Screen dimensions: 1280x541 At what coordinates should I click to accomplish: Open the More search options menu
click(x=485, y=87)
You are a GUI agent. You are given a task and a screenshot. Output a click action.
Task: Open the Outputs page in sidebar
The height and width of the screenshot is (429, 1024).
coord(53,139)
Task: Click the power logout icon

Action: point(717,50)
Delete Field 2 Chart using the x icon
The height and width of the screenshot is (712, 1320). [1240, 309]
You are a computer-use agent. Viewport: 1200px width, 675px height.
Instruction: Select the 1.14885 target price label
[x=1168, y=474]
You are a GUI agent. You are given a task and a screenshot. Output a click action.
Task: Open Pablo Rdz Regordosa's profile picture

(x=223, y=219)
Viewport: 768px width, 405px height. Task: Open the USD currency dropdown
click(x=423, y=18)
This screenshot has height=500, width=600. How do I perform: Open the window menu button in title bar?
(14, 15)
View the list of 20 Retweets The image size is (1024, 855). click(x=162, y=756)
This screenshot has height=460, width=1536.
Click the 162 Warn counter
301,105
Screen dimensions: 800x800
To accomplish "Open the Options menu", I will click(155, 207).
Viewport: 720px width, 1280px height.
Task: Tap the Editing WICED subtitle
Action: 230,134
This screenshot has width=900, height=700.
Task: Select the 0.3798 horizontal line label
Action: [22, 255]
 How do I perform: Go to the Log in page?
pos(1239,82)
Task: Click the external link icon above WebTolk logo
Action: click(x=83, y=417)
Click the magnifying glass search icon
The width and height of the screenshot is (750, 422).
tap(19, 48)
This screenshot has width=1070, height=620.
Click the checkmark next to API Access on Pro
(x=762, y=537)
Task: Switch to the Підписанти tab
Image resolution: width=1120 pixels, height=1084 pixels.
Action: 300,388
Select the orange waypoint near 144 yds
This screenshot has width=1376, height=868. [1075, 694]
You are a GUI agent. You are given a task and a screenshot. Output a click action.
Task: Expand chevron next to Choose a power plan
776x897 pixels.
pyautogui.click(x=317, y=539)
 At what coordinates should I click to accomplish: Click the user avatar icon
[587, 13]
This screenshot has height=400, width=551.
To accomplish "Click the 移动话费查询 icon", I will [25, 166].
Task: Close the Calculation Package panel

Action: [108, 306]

________________________________________

* _Brief_
The lines above from the one with "Select the orange waypoint near 144 yds" through the one with "This screenshot has height=400, width=551." are to be duplicated exactly, ends included, with nothing added.

* _Task output_
Select the orange waypoint near 144 yds
This screenshot has width=1376, height=868. [1075, 694]
You are a GUI agent. You are given a task and a screenshot. Output a click action.
Task: Expand chevron next to Choose a power plan
776x897 pixels.
pyautogui.click(x=317, y=539)
 At what coordinates should I click to accomplish: Click the user avatar icon
[587, 13]
This screenshot has height=400, width=551.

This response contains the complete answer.